Although language models are trained to predict the next word in a sentence (basically an advanced autocomplete), new capabilities (such the ability to summarize text and answer questions posed in natural language) become possible without explicitly training for them, which allow the model to perform tasks such as pass medical licensing examinations, simplify radiology reports, extract drug names from a physician’s note, reply to patient questions, summarize medical dialogues, and write histories and physical assessments.4 ChatGPT, perhaps the most popular application, uses an LLM called a generative pretrained transformer (GPT; version 3.5 or 4.0) underneath to ingest text and output text in response.

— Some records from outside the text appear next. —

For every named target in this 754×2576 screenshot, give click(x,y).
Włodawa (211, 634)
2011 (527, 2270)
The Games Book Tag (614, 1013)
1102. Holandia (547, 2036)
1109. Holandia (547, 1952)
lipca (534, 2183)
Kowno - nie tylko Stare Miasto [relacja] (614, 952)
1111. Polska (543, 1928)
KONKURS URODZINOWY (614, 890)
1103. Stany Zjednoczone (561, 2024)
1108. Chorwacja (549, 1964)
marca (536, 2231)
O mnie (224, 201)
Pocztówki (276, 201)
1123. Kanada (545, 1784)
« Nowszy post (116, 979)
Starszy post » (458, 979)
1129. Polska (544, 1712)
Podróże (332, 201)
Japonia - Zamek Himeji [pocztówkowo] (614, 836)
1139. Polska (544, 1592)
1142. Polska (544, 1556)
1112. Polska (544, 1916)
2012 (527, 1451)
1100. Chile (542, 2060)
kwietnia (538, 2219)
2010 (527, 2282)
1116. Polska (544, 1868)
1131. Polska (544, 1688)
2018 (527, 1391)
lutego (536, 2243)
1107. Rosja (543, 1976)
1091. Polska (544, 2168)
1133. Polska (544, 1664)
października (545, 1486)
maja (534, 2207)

The creation of language models capable of such diverse tasks hinges on 2 things. First is the ability to learn generally useful patterns in large amounts of unlabeled data via self-supervision (training and interacting with an LLM in the Figure). For example, a commonly used form of self-supervision is to predict the next word in a sequence conditioned on prior words, which later identifies the words that go together in general. The GPT-3 model was trained on 45 terabytes of text data comprising roughly 500 billion tokens (1 token is approximately 4 characters or three-fourths of a word for English text) at a cost of approximately $4.6 million.5

Second is the subsequent tuning of the LLM to generate responses aligned with human expectations via instruction tuning. For example, in response to the request, “explain the moon landing to a 6-year-old in a few sentences,” the GPT-3 model suggested possible completions as “explain the theory of gravity to a 6-year-old” and “explain the big bang theory to a 6-year-old” (instruction tuning an LLM in the Figure). Users helped train GPT-3 by providing the instructions (also called prompts) for which the labelers (hired by OpenAI, the company that built GPT-3) provided demonstrations of the desired output and ranked the outputs from the model. OpenAI used these pairs of instructions and their desired outputs to instruction tune GPT-3.6

Although general-purpose LLMs can perform many medically relevant tasks, they have not been exposed to medical records during self-supervised training and they are not specifically instruction tuned for any medical task. By not asking how the intended medical use can shape the training of LLMs and the chatbots or other applications they power, technology companies are deciding what is right for medicine. The medical profession has made a mistake in not shaping the creation, design, and adoption of most information technology systems in health care. Given the profound disruption that is possible for such diverse activities as clinical documentation, decision support, information technology operations, medical coding, and patient-physician communication with the use of LLMs (estimated in a McKinsey report to be as high as 1.8%-3.2% of total health care revenues7), the same mistake cannot be repeated. At a minimum, the medical profession should be asking the following questions.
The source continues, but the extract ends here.